Обсуждение: JDBC driver and Postgres 9.6beta
while testing Postgres 9.6beta1 with the current JDBC driver I noticed that the driver fails to retrieve the indexes fora table because the catalog table pg_am has changed in 9.6 The error message is: ERROR: column am.amcanorder does not exist Regards Thomas
Thanks for the report,
I've commented out amcanorder for 9.6 here: https://github.com/pgjdbc/pgjdbc/pull/560
Does anybody know what is the proper way to tell if index column is ASC or DESC in 9.6+?

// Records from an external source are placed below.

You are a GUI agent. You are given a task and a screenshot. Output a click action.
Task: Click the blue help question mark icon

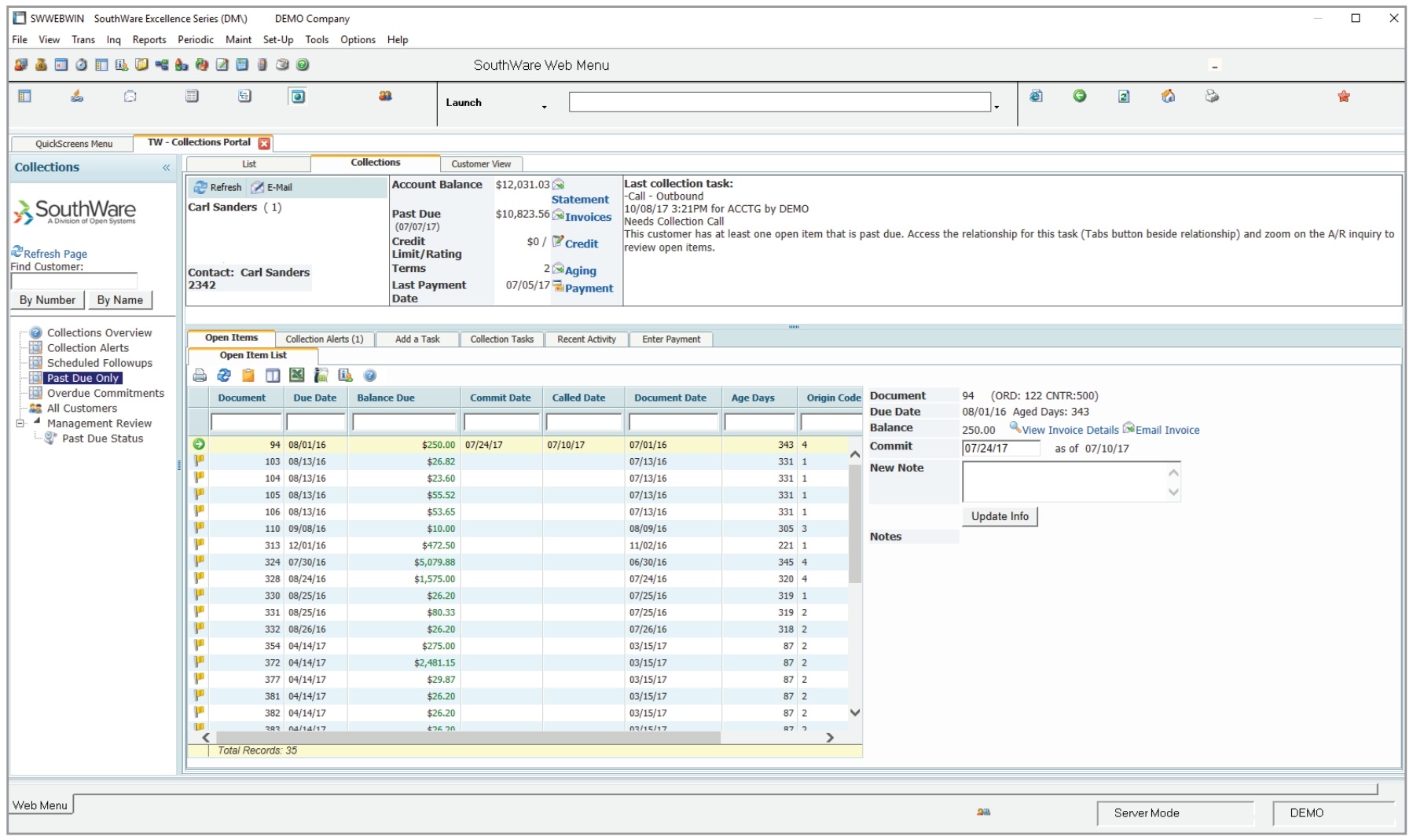point(370,376)
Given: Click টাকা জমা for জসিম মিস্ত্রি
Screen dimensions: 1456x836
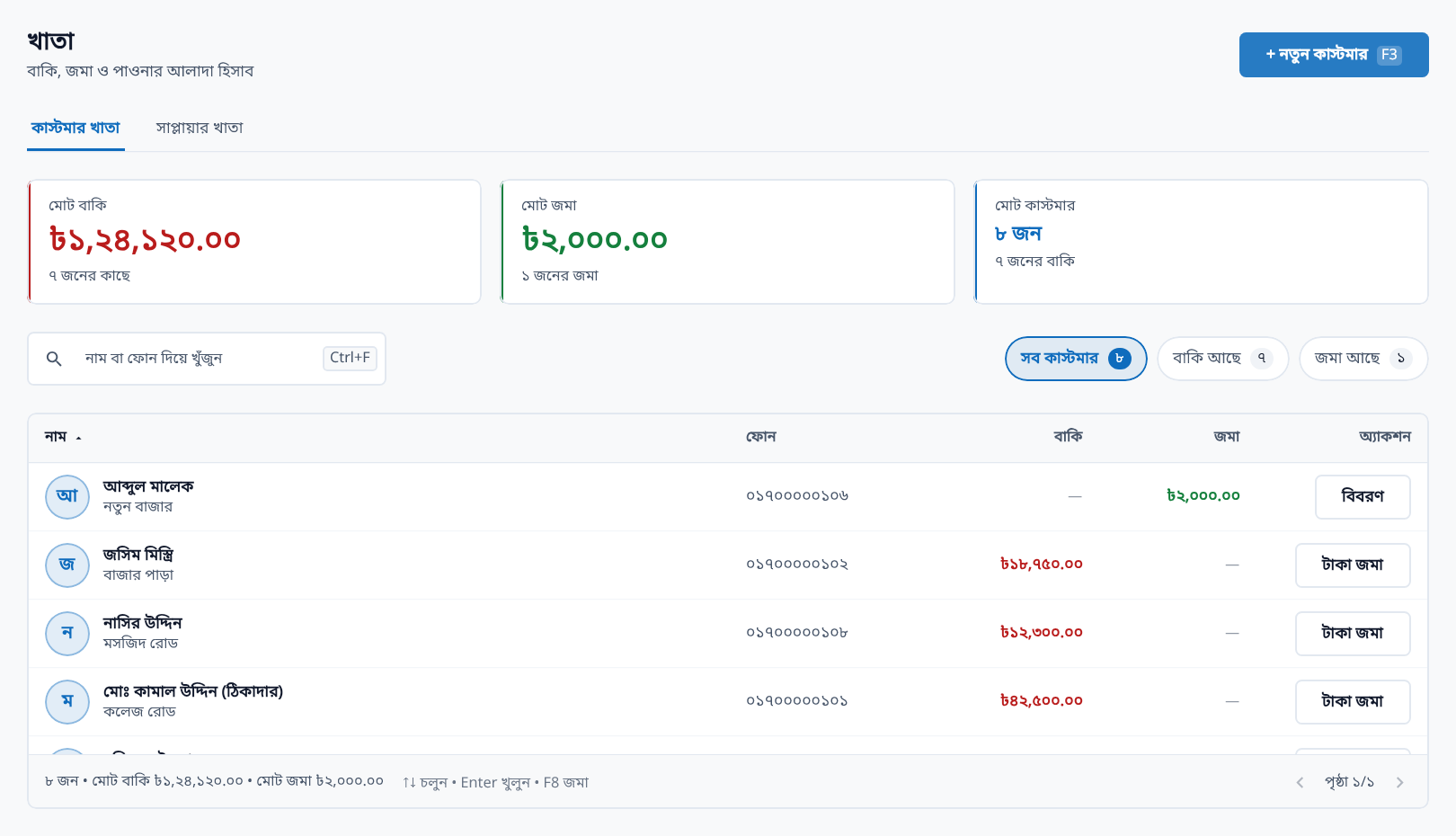Looking at the screenshot, I should [x=1353, y=565].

pgjdbc used something like
CASE pg_am.amcanorder
WHEN true THEN CASE pg_index.indoption[(pg_index.keys).n - 1] & 1
WHEN 1 THEN 'D'
ELSE 'A'
END
ELSE NULL
END AS ASC_OR_DESC,
Vladimir
Vladimir Sitnikov <sitnikov.vladimir@gmail.com> writes: > Does anybody know what is the proper way to tell if index column is ASC or > DESC in 9.6+? Using pg_get_indexdef() would leave you much less vulnerable to cross- version differences in the system catalogs. regards, tom lane
That means parsing the response.. I gather there is nothing machine readable ?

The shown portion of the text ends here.